The Countess knew that good statecraft would have foreseen this; Poland, afraid of Sweden and jealous of its Saxon King, was fiercely resentful of a war bound to end in her subjugation either at the hands of Karl XII or at those of her own elected monarch; the remnants of the Saxon troops who had survived the battle of Riga Augustus had had to send back to Saxony to quiet the Poles, and for the same reason he had been obliged to call a Diet when he wished to raise an army.

Aurora, remembering the time and money spent on acquiring the crown of Poland, wondered if the bargain had been a good one for Augustus, who, used to being an absolute ruler in his own hereditary dominions, found himself little more than head of a Republic in Poland.

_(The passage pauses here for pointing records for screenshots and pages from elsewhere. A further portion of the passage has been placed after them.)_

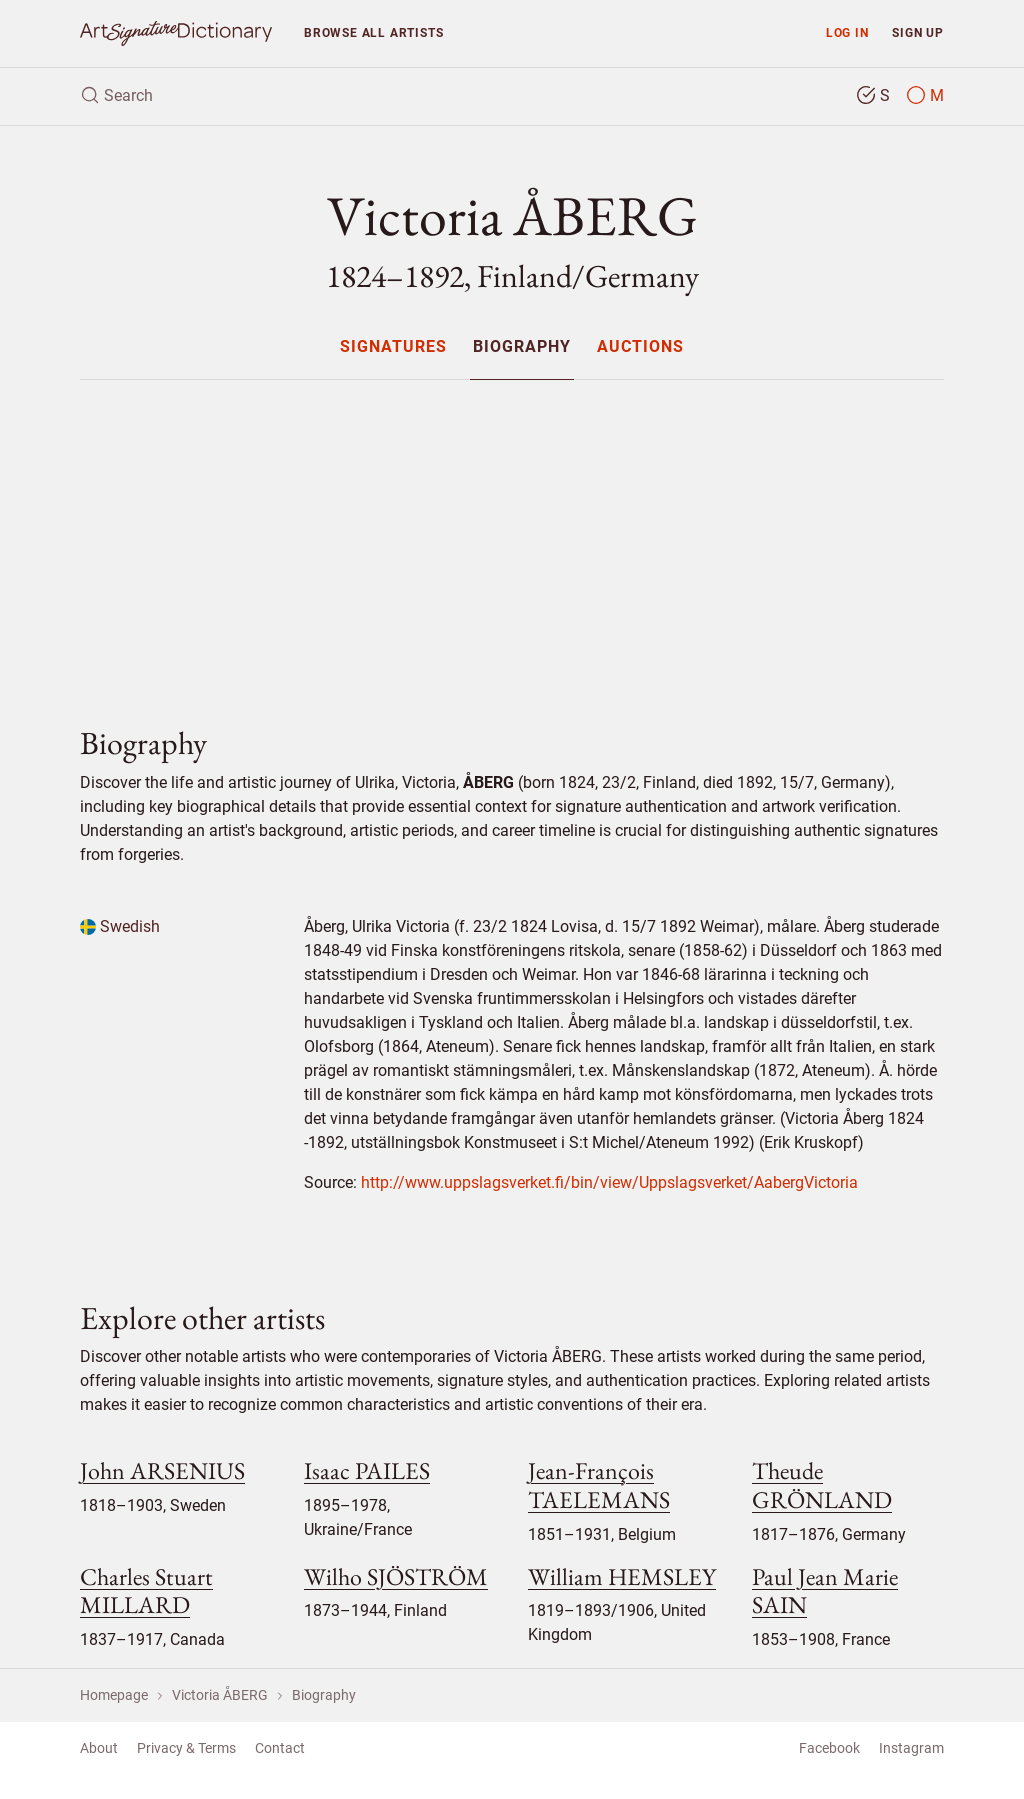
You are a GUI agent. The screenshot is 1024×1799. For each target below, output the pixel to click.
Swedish (120, 926)
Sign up (918, 32)
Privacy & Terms (186, 1748)
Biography (522, 347)
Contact (280, 1748)
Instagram (911, 1748)
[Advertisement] (512, 536)
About (99, 1748)
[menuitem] (392, 346)
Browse (373, 32)
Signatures (393, 347)
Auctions (640, 347)
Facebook (829, 1748)
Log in (847, 32)
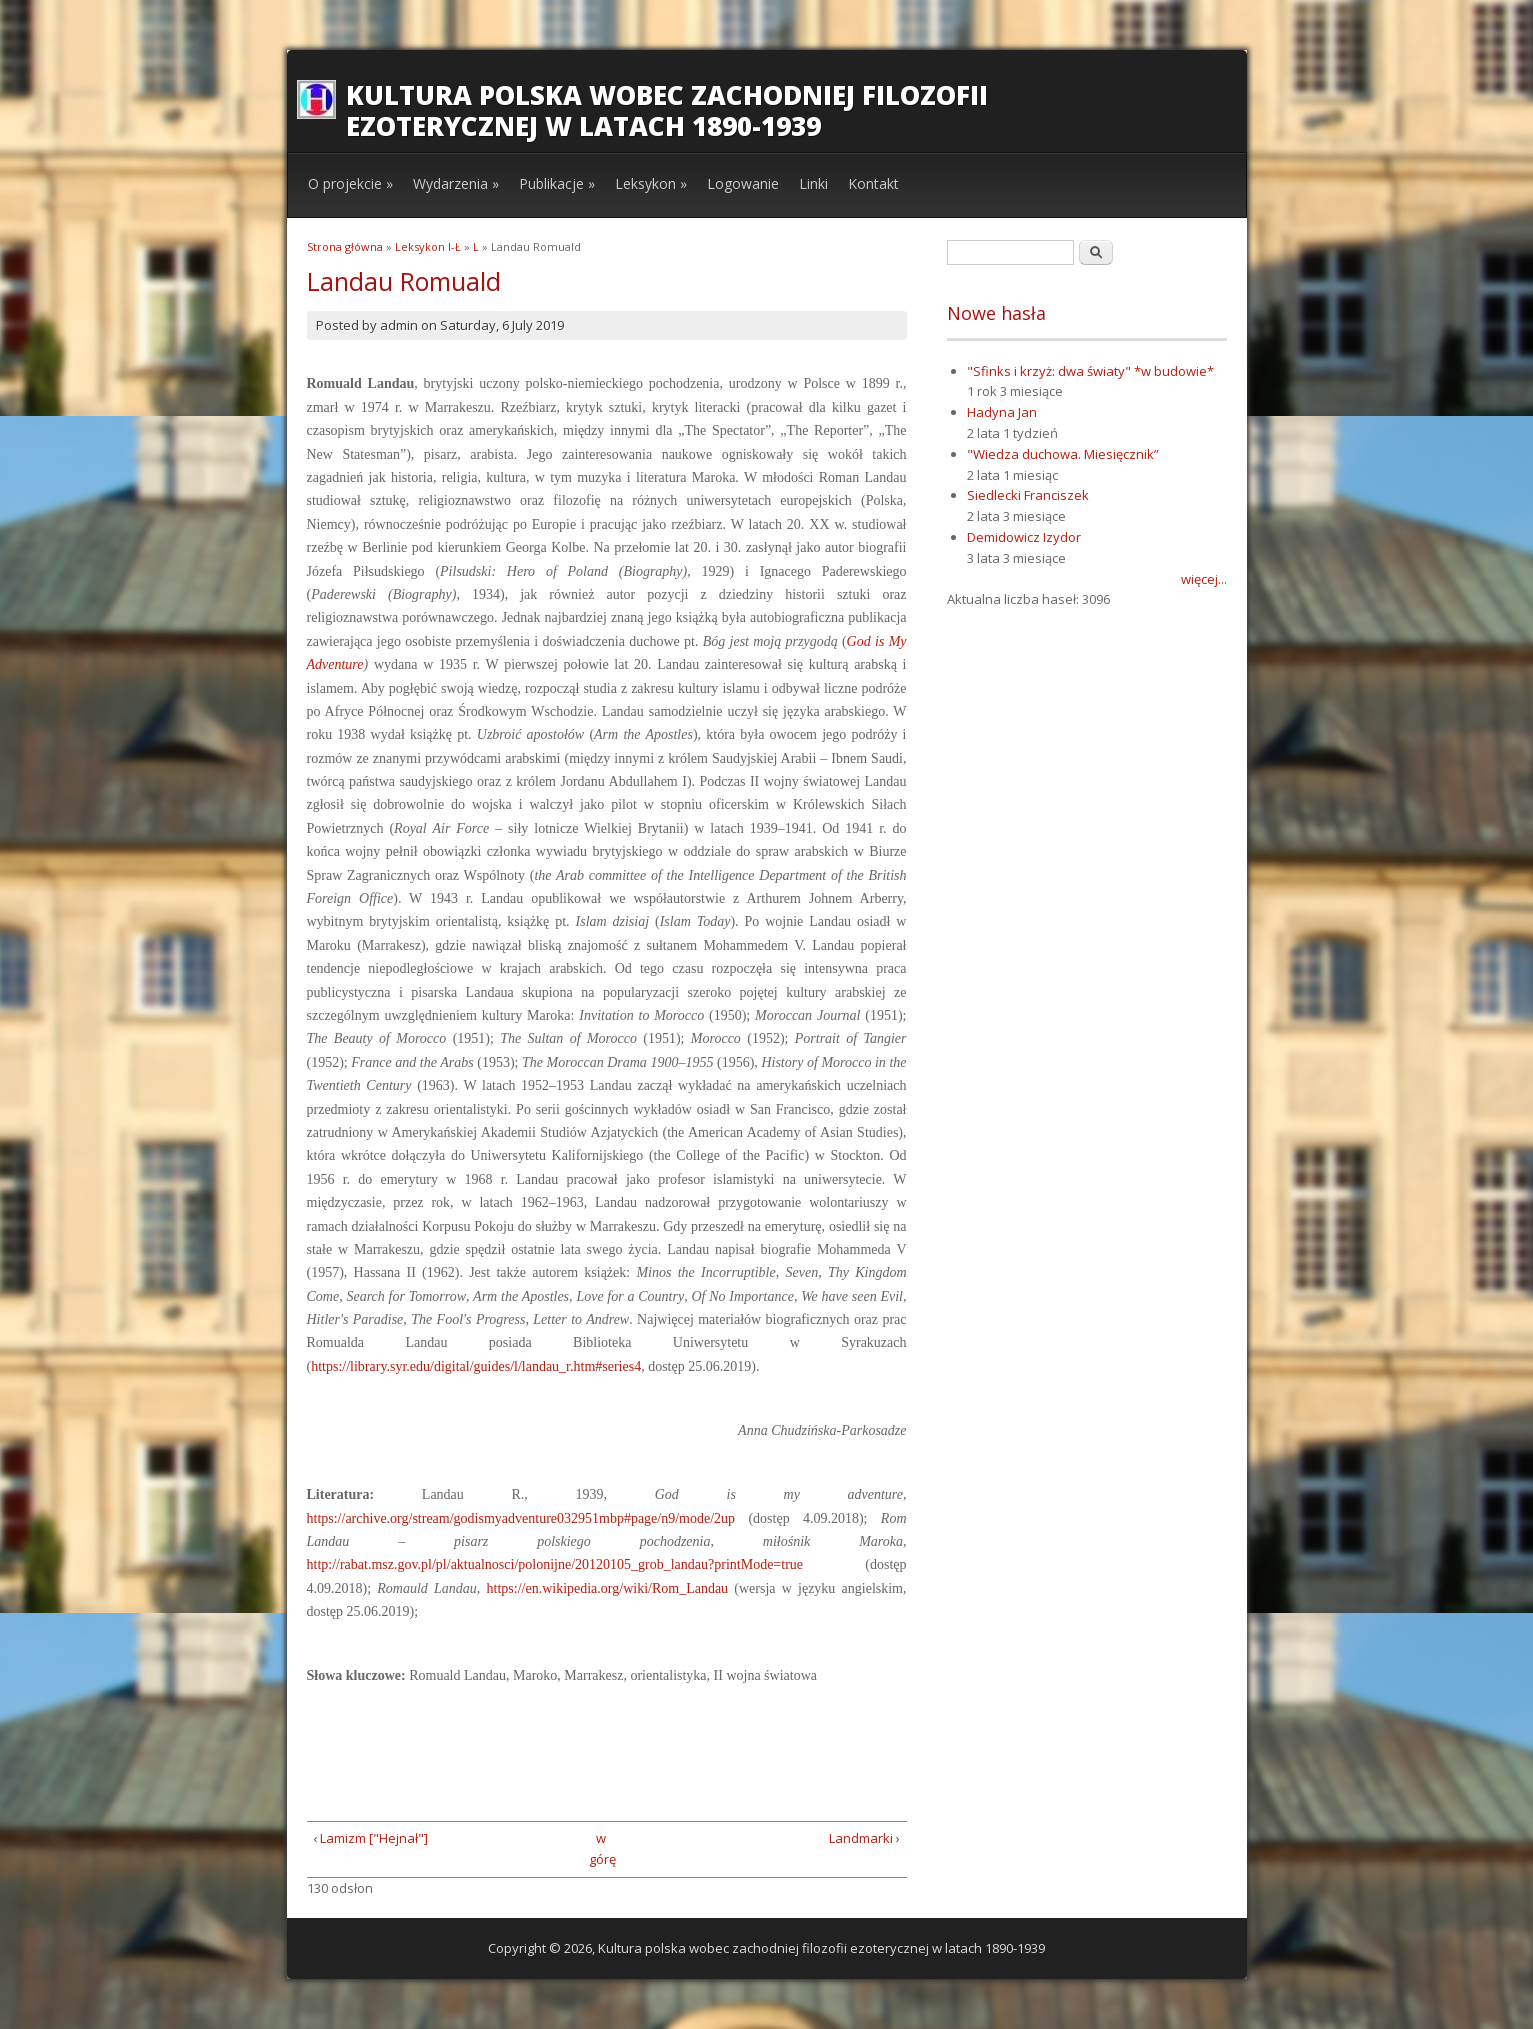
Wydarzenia (456, 183)
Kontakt (873, 183)
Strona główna (345, 246)
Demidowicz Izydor (1024, 537)
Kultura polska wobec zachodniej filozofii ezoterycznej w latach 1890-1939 (667, 110)
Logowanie (743, 183)
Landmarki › (864, 1838)
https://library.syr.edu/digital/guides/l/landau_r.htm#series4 (476, 1366)
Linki (813, 183)
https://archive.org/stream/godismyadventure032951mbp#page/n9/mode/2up (521, 1518)
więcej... (1204, 579)
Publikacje (557, 183)
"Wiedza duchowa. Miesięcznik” (1063, 454)
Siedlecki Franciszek (1028, 495)
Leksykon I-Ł (428, 246)
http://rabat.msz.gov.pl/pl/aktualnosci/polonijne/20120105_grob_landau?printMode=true (555, 1564)
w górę (600, 1848)
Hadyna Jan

“Who are your enemies in the Diet?” she asked gently.

“Leczinski, of course, the Lubomirski, and the Sobieski—these and their followers are all secretly with the King of Sweden, and, naturally,” added Augustus, with, for him, considerable heat, “Cardinal Radziekowski is playing his own game which is not mine.”

“In brief,” said Aurora, “these Poles are seizing this moment for their own intrigues; they consider you as more dangerous than Karl, and would as willingly see you overthrown.”

This plain view of the case slightly startled Augustus, but he had to admit that it was true.

“And there is the revolt in Lithuania,” he added gloomily. “The Sapieha and the Oginski at each other’s throats—my troops in fugitive parties living on rapine because I have not the money to pay them——”

“You cannot summon the Polish nobles to raise their followers on your behalf?”

“I dare not—for it would be to risk a refusal.”